I also learned how to do laundry in the machine and by hand in the refrigerator salad drawer. And I tried to learn new walking routes and went wrong several times, so that it became a running joke. Xiaosong (SHAU-SONG), the Chinese composer, walked four and five hours a day, everywhere, up the local mountains. So everyone said: “Ask Xiaosong.” But Xiaosong and I had different processes and different media. He could walk five hours and hear music in his head. If I walked half the day, I’d be more fit and I’d discover some important underpinnings of this story, but the part that must progress through words on a page wouldn’t happen. Then I’d be crazy.

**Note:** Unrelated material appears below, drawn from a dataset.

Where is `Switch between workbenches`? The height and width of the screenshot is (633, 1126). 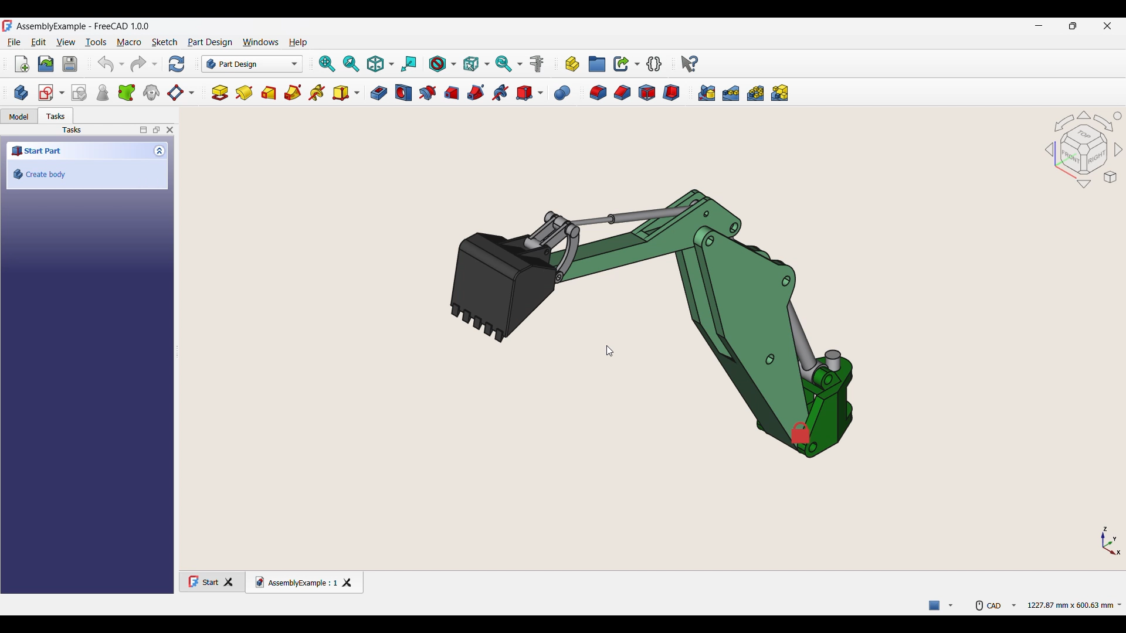
Switch between workbenches is located at coordinates (252, 64).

The homemade maps there didn’t speak to me. I came upon a farm whose Attenti il cane had turned me back the day before. But the staff at Civitella had urged me on. At dinner they said that the law requires owners to pen their dogs. The winding gravel roads, they said, were indeed public. They assured me of this when I specifically mentioned that I’d turned back at this particular “Beware the Dog.”

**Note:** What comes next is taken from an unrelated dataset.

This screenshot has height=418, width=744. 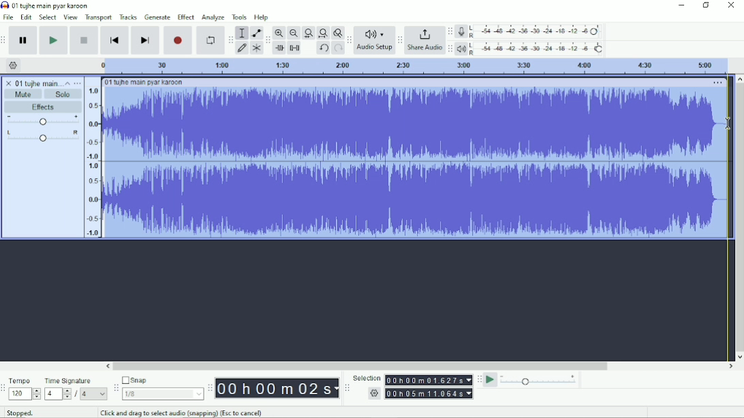 I want to click on Fit project to width, so click(x=322, y=33).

Lily, our young English intern was emphatic. “It’s the law!”

OK, so on their advice I’d passed the sign once. No dogs. No problem. Va bene. On the return, more than an hour after I first passed, the dogs had been let out. They heard me a tenth of a mile away and got started with infuriated howling.

Well, I thought, my heart pumping, so there’s a law. Ma, does each and every Italian obey the law? Their American cousins don’t always. Hello, Lorene! South Philly?

Even here, the law says to drive 30, and the cars tear down the hill at 50 plus. How do I know that these same speed-ignorers go home and become meticulous dog-fence observers? And who would make legal arguments on my behalf to owners in the cucine sampling fried sage and squash flowers filled with ricotta while their dogs are out front taking me apart? Sure my family could sue later, since there was this damn law, but I did so much want to live and see my children again. If I died, they’d send Bob and the kids this piece of crap draft I had, and what a letdown that would be. (Mom left everybody home for this? Geez.)

When I got to the fence, they were wild, these dogs. I remembered the terrible werewolf squall I heard at night. Three of them, huge, and all the way live. The fence was homemade, farm-built, cheap: Cyclone lite. What these monsters needed was an iron-f/ing gate. They threw themselves against it the wire; it quivered and strained the posts. Heart pounding, I walked on, no canine eye contact, telling myself that I walk in love as Christ loves us; telepathically telling them like the loopy Animal Planet Pet Psychic that I had a right to travel on the public road; their territory was behind that gate, and I respected it.

“Screw you,” they snarled. “We want to rip the freckles off your stinking face. We want to pad our beds with the shredded remains of your wooly hair.”

Frothy growls and Cyclone Lite rattling followed me for a tenth of a mile. I nearly soiled myself.